Ress Release International Alliance For Learning Landmark Research Reported of High Educational Brain Based Academic Achievement Gains
FOR IMMEDIATE RELEASE
The International Alliance For Learning (IAL) Reports a Landmark Study of Students'
Outstanding Academic Achievement Gains Using Media, Creativity, and Accelerated
Learning
(AP Wire Service - Colorado Springs, CO Mar. 8) - The International Alliance For Learning (IAL),
www.ialearn.org, announces a landmark study of students grades 4-8, who obtained
two to four grade levels of academic achievement gain in a single school year, on the
nationally standardized test, The Iowa Test of Basic Skills. These gains were +1 1/2 to
+2 1/2 years beyond what the teachers normally received. Academic achievement was
improved in reading, math, language arts, social studies, spelling, and science applying
Accelerated Learning methodology. The robust gains maintained two years following
the study.
Low achieving students performed +1 to +2 1/2 years above grade level
norm expectations even into the subsequent two years following the study.

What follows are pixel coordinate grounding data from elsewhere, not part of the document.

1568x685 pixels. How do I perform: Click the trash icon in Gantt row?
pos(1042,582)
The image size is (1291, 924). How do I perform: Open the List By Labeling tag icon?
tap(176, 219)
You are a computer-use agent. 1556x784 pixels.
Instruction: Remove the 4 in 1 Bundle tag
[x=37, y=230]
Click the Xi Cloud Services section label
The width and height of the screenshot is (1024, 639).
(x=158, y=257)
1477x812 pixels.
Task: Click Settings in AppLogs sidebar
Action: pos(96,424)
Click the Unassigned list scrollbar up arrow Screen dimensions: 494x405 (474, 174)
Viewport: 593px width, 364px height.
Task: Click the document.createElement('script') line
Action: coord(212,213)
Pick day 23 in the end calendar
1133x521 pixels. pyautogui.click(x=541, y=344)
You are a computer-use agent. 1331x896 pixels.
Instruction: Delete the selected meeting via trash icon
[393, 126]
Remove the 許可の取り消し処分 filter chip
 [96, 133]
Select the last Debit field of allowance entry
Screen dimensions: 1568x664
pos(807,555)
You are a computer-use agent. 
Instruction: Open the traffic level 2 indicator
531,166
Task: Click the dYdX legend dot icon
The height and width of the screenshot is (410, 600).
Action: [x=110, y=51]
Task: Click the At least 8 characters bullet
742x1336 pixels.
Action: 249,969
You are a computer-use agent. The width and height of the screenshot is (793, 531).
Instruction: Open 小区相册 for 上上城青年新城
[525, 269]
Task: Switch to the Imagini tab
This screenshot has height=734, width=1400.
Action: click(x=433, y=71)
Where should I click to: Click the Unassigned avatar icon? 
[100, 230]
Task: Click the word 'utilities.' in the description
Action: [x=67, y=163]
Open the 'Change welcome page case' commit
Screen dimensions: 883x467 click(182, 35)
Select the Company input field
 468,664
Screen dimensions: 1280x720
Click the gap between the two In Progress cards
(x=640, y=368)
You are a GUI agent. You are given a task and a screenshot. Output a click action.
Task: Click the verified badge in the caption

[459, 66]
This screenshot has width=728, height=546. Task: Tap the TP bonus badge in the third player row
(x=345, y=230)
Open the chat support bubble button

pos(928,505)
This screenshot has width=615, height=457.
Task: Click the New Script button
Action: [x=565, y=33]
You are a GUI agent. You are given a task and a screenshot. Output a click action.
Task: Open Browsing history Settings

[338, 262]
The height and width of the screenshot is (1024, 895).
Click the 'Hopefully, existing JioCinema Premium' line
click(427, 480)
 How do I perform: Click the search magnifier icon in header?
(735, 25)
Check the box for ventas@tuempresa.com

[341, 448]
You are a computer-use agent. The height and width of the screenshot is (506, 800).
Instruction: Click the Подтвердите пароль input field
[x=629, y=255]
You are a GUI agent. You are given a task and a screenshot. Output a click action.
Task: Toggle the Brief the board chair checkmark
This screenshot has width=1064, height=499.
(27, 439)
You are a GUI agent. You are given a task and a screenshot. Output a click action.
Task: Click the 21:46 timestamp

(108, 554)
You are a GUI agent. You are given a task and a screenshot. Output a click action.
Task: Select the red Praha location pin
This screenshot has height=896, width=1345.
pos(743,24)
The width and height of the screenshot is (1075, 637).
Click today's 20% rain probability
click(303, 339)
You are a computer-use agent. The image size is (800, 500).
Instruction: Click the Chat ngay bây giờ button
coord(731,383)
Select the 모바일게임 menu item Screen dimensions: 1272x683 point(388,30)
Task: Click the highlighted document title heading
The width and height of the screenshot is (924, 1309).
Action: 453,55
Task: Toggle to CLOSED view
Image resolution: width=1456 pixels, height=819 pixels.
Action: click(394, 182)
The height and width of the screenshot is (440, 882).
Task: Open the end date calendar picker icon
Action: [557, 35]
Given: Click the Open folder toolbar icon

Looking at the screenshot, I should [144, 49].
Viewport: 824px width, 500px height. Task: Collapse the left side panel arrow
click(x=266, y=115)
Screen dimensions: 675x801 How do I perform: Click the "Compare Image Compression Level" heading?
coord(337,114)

A classroom of average students surpassed gifted-high achieving students' ITBS
achievement test scores two years later. The gifted students had received
incomplete BTA-Accelerated Learning application. The fourteen classroom,
two school study was conducted in Iowa by researcher and Intervention
Consultant, Jan Kuyper-Erland, Mem-ExSpan, Inc., Lawrence, Kansas (www.memspan.com)
This research was published in a series of three articles, including a 100-page
monograph (Fall 1999), by IAL's journal, The Journal of Accelerated Learning and
Teaching (JALT). The study applied a multi-media cognitive skills and Accelerated
Learning curriculum to students of all learning levels. This research can be accessed on
JALT web site at Rutger's University: Http://tec.camden.rutgers.edu/JALT
The IAL organization focuses on the teaching of Brain-Based Learning, Intelligences,
Creativity, Music, Theatre, and the Arts. Teaching methodology includes creating a
positive emotional state through visual imagery, imagination, metaphors, relaxation,
choral speaking, rhythm, color, and dramatization.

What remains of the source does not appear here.